ANCHORAGE (AP) -- A Boeing 747 en route from Minneapolis to Tokyo was diverted to Anchorage Thursday and searched by bomb-sniffing dogs after an unruly passenger claimed to be a terrorist, according to the FBI.
The plane remained in Anchorage overnight and its passengers were put up in local hotels, said Mary Beth Schubert, a spokeswoman for Northwest Airlines in Minneapolis.
The plane was left Anchorage for Tokyo at 8:38 a.m. Friday, she said. It was scheduled to reach Tokyo at 10 a.m. local time.
Matthew Leggett, 42, of Houston was arrested on felony charges of interfering with a flight crew, said Eric Gonzalez, a special agent in the Anchorage office of the Federal Bureau of Investigation. Leggett was taken into custody by airport police without incident and was taken to Alaska Psychiatric Institute, Gonzalez said.
''He was pretty calm as he left the plane,'' Gonzalez said.
There were 333 passengers and 18 crew members aboard Northwest Airlines Flight 19, Gonzalez said.
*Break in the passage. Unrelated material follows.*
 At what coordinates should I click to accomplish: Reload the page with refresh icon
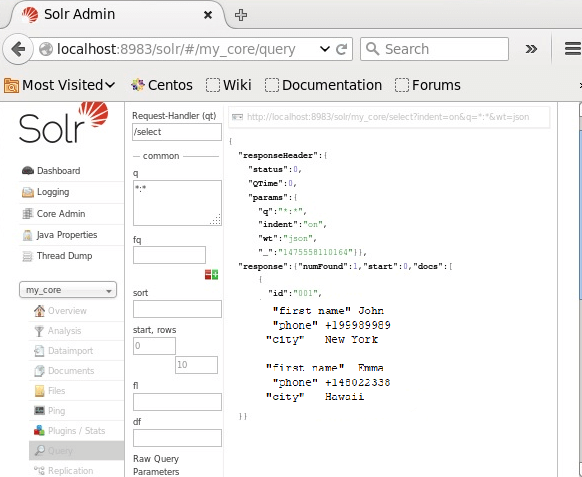coord(341,49)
While in the air, passengers complained that Leggett was bothering them, and a flight attendant tried to talk to him, Gonzalez said.
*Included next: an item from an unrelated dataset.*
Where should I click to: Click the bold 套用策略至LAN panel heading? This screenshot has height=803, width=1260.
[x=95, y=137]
''He made some threatening gestures, snapping his fingers in the face of the flight attendant.''
Because of the long distance of the flight, two teams of pilots were aboard. The relief crew was asked to talk to Leggett, Gonzalez said.
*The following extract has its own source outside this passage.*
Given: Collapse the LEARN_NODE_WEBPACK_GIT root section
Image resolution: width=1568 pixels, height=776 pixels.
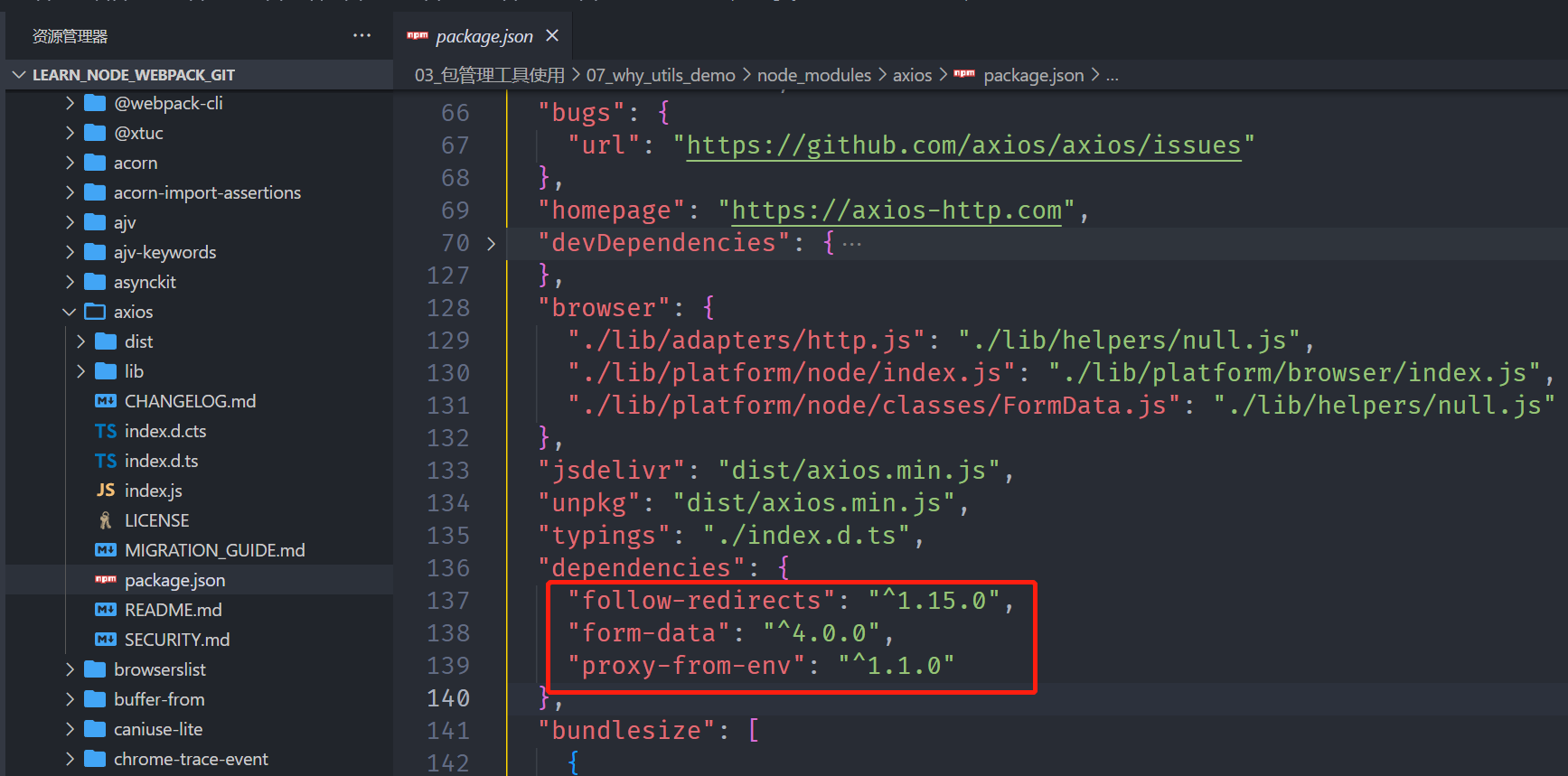Looking at the screenshot, I should click(19, 75).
''Mr. Leggett had threatened to kill another passenger,'' Gonzalez said. ''The pilots were able to calm him down, and a decision was made to divert the plane.''
''Mr. Leggett was very agitated. He claimed to be a terrorist,'' Gonzalez said. ''He said, 'You don't know who I am.' He was just acting bizarre.''
Flight 19 took off from Minneapolis at 12:40 p.m. and was scheduled to arrive in Tokyo at 4:25 p.m.
It landed at Ted Stevens Anchorage International Airport around 4:08 p.m.
Passengers got off, and bomb-sniffing dogs were brought in to search the plane.
''This is just being done in an abundance of caution,'' Gonzalez said.
No one was injured, Gonzalez said. Alcohol and medication are believed to have been involved, Gonzalez said. Leggett had a bottle of alcohol on the plane that the flight crew didn't know about, he said.
The diversion caused no other problems with Northwest's flight scheduling, said Schubert of the airline.
Several planes bound for Asia have been diverted to Anchorage in recent months due to problems with unruly passengers. Some passengers removed from those flights have spent time in federal prison and been ordered to pay restitution to the airlines of tens of thousands of dollars.